**Text provided**
Role of ZnO and MgO interfaces on the growth and optoelectronic properties of atomic layer deposited Zn1−xMgxO films

Zn1−xMgxO films with very precise Mg content are of strong interest for the development of buffer layers on copper-indium-gallium-sulfide solar cells. Atomic layer deposition (ALD) has been successfully used for buffer layers with appropriate electronic properties; however, a good understanding of the growth properties of the ternary oxide is still lacking. Here, we investigate the role of the ZnO/MgO interface on the growth and resulting optoelectronic properties by varying the supercycle parameters (pulse ratio and bilayer period) of the ALD process. We demonstrate that the growth of the MgO layer is enhanced by the ZnO surface, describing the interplay between ZnO and MgO interfaces on the growth of Zn1−xMgxO films. The optical properties of the film not only depend on the Mg content but also on the bilayer period at a given Mg content. More specifically, the bandgap for a given Mg composition is high for the smallest bilayer period 5, starts decreasing slightly for bilayer periods between 10 and 20 due to the increase in thickness of the ZnO layer and confinement effects, and falls to a bandgap of ZnO as the bilayer period increases further >40. With the change in Zn1−xMgxO films from well-mixed to multilayer material as the bilayer period is varied, we illustrate that the optical properties of Zn1−xMgxO can be tuned effectively without largely altering the composition. Probing the effect of the bilayer period on the ternary oxides by ALD is a useful tool in understanding the mixing and interplay of binary materials that can be applied for many other materials.

**Required work**
Translate this sentence from the abstract on Zn1−xMgxO films into Spanish: "The optical properties of the film not only depend on the Mg content but also on the bilayer period at a given Mg content."

**Provided records**
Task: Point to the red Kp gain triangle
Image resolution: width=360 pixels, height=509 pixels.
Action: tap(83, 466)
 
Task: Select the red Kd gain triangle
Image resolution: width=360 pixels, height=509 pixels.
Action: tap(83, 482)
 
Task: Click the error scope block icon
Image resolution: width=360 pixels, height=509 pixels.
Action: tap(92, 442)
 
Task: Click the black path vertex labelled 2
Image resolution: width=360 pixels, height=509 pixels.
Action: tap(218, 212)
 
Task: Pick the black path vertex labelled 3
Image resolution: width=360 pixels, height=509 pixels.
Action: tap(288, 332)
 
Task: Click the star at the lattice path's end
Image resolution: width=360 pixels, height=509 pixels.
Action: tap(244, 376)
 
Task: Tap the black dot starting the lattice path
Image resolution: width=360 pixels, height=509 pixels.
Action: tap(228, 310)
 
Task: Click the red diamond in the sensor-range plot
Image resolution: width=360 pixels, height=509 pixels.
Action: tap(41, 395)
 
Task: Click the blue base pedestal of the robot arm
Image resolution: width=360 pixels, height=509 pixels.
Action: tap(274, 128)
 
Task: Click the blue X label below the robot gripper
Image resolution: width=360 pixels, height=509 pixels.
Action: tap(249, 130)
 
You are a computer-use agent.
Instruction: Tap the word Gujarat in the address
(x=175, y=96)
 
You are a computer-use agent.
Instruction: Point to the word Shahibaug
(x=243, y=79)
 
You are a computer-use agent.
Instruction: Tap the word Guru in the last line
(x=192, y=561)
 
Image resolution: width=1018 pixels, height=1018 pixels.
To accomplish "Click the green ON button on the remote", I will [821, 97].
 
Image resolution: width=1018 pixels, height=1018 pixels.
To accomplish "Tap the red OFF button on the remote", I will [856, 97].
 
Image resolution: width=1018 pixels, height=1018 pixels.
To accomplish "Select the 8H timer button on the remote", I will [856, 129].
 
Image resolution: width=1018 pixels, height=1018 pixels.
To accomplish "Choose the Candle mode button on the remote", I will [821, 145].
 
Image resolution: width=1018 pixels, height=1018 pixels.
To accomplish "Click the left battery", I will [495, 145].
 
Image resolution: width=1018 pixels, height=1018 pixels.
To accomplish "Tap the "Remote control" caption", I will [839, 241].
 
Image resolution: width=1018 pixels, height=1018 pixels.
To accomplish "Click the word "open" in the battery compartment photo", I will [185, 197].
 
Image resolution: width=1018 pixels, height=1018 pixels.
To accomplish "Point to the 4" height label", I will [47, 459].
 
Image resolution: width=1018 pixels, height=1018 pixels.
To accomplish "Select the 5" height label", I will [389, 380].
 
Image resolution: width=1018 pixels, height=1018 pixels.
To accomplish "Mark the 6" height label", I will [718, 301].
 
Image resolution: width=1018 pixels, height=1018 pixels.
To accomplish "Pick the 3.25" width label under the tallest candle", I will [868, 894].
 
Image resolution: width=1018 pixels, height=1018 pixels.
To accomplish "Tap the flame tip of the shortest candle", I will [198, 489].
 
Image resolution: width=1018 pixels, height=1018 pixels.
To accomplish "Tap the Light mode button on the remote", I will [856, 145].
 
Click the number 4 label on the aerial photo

**Task solution**
Las propiedades ópticas de la película no solo dependen del contenido de Mg, sino también del período de bicapa para un contenido de Mg dado.